Task to carry out> Output the records as a two-column CSV with the header columns text and answer, starting with the line containing "Given: Click the 关键字 column header" and continuing through the end of the records. Write one row per record, each value in a single quoted field with line breaks replaced by spaces.

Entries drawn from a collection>
--- begin ---

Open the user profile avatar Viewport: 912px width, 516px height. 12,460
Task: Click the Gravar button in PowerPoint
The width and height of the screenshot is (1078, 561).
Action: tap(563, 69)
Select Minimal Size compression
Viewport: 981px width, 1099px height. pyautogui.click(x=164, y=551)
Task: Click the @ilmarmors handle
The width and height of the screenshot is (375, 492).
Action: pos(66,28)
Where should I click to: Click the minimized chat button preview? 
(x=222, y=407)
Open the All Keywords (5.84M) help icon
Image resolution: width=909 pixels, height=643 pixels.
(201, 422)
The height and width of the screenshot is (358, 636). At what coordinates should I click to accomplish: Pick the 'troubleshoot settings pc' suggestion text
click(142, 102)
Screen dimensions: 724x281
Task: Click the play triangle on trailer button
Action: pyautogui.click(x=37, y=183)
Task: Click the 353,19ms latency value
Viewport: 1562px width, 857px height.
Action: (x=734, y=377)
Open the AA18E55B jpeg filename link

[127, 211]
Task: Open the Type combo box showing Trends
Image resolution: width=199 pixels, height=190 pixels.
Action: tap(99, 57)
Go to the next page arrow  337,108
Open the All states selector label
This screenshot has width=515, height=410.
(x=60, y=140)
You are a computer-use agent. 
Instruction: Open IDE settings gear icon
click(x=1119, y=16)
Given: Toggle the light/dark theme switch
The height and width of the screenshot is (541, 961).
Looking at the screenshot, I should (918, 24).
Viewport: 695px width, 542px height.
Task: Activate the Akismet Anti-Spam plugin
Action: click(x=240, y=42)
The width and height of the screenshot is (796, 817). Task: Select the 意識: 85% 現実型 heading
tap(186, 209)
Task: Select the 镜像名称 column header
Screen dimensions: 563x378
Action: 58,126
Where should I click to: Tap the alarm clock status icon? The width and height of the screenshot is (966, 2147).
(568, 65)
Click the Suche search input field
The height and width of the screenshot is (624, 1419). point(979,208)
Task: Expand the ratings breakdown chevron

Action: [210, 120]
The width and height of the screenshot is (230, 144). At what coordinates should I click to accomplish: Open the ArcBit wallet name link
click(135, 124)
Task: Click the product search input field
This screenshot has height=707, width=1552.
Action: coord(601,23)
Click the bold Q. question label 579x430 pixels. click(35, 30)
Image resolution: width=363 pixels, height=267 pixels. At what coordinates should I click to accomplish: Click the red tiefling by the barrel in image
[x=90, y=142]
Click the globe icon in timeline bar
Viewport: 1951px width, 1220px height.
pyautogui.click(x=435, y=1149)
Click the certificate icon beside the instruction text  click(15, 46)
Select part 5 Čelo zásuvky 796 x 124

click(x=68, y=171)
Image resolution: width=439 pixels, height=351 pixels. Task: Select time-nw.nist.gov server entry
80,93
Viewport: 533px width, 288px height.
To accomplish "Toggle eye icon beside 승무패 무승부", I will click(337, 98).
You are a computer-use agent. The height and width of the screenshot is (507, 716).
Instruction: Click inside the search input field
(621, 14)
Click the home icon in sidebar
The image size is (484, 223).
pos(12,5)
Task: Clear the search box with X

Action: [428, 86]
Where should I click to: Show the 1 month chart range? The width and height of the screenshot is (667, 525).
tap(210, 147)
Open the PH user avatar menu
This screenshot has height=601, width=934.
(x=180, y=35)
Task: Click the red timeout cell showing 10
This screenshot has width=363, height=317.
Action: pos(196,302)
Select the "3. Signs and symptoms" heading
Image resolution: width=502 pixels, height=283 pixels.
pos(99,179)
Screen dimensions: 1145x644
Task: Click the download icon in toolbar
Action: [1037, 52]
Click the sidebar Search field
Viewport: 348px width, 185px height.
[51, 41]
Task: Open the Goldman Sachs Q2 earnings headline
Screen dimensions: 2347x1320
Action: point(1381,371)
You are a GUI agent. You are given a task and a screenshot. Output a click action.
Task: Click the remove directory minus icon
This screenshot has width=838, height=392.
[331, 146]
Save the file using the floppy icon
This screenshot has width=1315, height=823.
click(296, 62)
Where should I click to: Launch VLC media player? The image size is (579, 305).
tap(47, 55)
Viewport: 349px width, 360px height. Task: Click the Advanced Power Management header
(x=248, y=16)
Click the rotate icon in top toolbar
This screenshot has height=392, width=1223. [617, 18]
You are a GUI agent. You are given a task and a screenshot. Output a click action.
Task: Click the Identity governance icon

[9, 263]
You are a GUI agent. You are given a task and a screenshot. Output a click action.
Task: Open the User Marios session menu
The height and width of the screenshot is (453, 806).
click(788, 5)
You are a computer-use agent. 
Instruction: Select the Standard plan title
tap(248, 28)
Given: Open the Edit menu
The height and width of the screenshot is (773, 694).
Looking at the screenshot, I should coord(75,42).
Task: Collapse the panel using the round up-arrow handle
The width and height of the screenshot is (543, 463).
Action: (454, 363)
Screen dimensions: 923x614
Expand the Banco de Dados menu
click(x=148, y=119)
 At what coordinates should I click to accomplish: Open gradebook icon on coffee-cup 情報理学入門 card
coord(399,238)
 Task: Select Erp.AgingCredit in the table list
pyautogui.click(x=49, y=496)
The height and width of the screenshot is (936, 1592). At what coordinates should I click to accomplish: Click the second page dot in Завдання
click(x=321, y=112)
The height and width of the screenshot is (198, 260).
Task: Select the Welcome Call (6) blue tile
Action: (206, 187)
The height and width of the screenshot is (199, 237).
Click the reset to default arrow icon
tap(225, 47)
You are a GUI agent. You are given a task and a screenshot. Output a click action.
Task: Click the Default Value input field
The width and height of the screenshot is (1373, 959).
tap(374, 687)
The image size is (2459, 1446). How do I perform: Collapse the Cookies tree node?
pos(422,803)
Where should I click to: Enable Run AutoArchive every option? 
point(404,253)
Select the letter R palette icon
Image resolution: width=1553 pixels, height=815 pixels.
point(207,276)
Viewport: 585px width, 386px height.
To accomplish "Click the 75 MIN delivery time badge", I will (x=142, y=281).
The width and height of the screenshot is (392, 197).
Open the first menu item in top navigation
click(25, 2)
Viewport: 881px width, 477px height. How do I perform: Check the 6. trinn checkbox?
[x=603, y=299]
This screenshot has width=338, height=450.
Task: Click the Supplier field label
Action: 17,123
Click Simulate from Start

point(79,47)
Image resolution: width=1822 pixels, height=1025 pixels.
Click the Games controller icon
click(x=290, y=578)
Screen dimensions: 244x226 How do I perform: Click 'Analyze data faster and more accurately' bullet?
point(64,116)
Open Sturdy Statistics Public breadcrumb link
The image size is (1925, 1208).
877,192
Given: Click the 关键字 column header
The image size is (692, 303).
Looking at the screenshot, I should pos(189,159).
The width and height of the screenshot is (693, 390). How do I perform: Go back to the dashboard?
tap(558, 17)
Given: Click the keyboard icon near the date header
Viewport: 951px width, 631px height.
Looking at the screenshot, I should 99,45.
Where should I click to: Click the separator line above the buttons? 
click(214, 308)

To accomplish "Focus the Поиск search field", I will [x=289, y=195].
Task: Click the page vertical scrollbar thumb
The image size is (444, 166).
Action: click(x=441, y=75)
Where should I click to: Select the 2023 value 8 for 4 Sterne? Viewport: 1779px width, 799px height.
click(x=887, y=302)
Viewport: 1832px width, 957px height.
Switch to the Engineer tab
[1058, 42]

--- end ---

Answer>
text,answer
"Given: Click the 关键字 column header The image size is (692, 303).","Looking at the screenshot, I should pos(189,159)."
"The width and height of the screenshot is (693, 390). How do I perform: Go back to the dashboard?","tap(558, 17)"
"Given: Click the keyboard icon near the date header Viewport: 951px width, 631px height.","Looking at the screenshot, I should 99,45."
"Where should I click to: Click the separator line above the buttons?","click(214, 308)"
"To accomplish ""Focus the Поиск search field"",","I will [x=289, y=195]."
"Task: Click the page vertical scrollbar thumb The image size is (444, 166).","Action: click(x=441, y=75)"
"Where should I click to: Select the 2023 value 8 for 4 Sterne? Viewport: 1779px width, 799px height.","click(x=887, y=302)"
"Viewport: 1832px width, 957px height. Switch to the Engineer tab","[1058, 42]"